Für wen wird diese Zeitung gemacht?

Für Menschen, die aus dem spanischsprachigen Kulturraum kommen, also großenteils nicht in Deutschland aufgewachsen sind, aber prinzipiell für jeden, der Spanisch kann. Allerdings auch für portugiesischsprachige Menschen. Der portugiesische Anteil beträgt rund 10 Prozent. Es gibt eine feste Rubrik mit einem Kolumnisten, der über Sport schreibt, und zwar immer auf Portugiesisch. Wir versuchen in jede Ausgabe noch mindestens einen weiteren Artikel zu setzen. In der April-Ausgabe ist ein Interview mit einem Mitarbeiter des brasilianischen Tourismusministeriums auf Portugiesisch drin. Es geht aber vor allem um Nachrichten von denen wir denken, dass sie für Migranten interessant sind. Aber es geht auch um aktuelle Themen und Begriffe, beispielsweise die Agenda 2010. Wir wollen den Leuten diese Begriffe erklären und ihnen die Hintergründe aufzeigen und erläutern. Ein konzeptioneller Schwerpunkt ist Informationen zu liefern die Ausländer generell vor scheinbar unlösbare Probleme stellen, wie zum Beipiel Öffnungszeiten von Ämtern, oder wo ich die entsprechende Person anrufen kann.

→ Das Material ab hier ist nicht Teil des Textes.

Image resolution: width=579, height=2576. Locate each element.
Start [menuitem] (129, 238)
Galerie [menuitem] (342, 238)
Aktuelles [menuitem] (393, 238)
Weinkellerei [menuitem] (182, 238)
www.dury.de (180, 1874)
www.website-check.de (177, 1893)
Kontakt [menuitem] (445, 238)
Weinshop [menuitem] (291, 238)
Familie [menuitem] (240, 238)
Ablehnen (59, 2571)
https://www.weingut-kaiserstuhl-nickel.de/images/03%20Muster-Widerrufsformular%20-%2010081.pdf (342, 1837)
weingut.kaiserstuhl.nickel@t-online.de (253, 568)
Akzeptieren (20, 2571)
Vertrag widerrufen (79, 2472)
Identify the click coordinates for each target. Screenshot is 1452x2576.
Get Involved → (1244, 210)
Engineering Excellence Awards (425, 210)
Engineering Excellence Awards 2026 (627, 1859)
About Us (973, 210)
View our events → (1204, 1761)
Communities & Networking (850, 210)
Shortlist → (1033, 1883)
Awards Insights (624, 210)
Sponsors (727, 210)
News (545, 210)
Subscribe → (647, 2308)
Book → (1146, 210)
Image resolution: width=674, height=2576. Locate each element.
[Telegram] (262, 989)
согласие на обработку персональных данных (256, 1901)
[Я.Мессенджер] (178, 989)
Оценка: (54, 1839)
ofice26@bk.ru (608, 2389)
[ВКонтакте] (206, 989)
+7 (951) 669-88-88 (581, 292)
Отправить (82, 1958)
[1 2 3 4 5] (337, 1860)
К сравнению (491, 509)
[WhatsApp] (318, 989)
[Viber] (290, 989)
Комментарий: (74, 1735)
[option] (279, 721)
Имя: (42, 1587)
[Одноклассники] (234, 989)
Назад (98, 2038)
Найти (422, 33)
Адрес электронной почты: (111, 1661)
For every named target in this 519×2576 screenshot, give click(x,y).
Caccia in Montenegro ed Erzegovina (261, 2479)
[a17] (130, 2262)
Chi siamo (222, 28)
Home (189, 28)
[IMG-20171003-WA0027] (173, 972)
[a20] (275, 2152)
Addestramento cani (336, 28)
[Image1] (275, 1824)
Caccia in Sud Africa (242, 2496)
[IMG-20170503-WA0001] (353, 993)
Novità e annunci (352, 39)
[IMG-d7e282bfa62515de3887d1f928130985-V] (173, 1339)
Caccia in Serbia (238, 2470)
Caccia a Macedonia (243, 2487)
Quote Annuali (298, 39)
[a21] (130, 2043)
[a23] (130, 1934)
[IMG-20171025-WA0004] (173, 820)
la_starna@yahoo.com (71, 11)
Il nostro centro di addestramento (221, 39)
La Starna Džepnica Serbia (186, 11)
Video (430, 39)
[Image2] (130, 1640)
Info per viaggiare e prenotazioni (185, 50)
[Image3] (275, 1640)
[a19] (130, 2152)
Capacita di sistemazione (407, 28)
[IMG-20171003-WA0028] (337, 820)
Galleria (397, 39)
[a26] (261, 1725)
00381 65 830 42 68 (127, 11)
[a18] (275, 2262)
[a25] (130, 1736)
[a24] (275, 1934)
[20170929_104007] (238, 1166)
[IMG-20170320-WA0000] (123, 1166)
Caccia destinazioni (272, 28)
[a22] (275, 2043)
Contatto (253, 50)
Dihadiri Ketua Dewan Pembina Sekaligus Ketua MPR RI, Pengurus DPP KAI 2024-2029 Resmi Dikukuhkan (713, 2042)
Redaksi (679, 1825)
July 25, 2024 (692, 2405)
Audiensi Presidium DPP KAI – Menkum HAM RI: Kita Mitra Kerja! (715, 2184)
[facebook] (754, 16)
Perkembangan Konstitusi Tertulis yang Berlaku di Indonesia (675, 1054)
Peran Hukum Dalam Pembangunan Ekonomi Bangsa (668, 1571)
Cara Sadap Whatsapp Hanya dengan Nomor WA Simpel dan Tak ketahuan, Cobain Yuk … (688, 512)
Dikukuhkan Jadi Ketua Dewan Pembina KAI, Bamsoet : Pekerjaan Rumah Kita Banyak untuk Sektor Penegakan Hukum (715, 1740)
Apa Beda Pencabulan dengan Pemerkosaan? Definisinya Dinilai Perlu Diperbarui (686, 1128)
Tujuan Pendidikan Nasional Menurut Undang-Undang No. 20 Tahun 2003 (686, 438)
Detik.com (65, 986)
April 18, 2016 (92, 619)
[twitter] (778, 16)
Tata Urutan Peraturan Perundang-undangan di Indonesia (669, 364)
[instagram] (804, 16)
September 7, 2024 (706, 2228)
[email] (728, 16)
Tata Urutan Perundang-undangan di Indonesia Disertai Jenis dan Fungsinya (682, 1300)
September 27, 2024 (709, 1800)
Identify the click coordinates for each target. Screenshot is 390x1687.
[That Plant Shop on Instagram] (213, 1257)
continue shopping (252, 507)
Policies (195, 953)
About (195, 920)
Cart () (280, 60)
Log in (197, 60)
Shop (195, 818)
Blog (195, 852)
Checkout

Wie war die Resonanz auf die erste Ausgabe?

Die Resonanz war durchweg positiv. Einerseits von Repräsentanten verschiedener Institutionen, wie beispielweise des chilenischen Botschafters. Andererseits von Leuten, die froh sind, jetzt plötzlich ein Medium zu haben, wo sie sich informieren, und auch untereinander in Kontakt treten können.

Woher kommen die Autoren?

Wir achten darauf, dass viele verschiedene Länder in der Redaktion repräsentiert sind. Das sind Leute aus Spanien oder auch Brasilien, daher haben wir den kleinen Teil Portugiesisch dabei. Und es sind auch Deutsche, die fast alle einen Bezug zur spanischsprachigen Kultur haben.
Wie sieht Euer Finanzierungskonzept aus?
Wir haben das Projekt aus eigener Tasche vorfinanziert und die Idee ist, dass es sich hauptsächlich durch Anzeigen tragen soll. Ab der nächsten Ausgabe werden wir die Zeitung für 1,50 Euro verkaufen. Da es eine Monatszeitung ist, denken wir, dass das nicht zu hoch gegriffen ist. Im Moment halten sich die Werbekunden noch etwas zurück. Aber zumindest scheint eine Bereitschaft da zu sein, die Zeitung zu kaufen. Wir haben jetzt eine Auflage von 5.000 Stück, wissen aber noch nicht, ob vielleicht 10.000 sie haben wollen.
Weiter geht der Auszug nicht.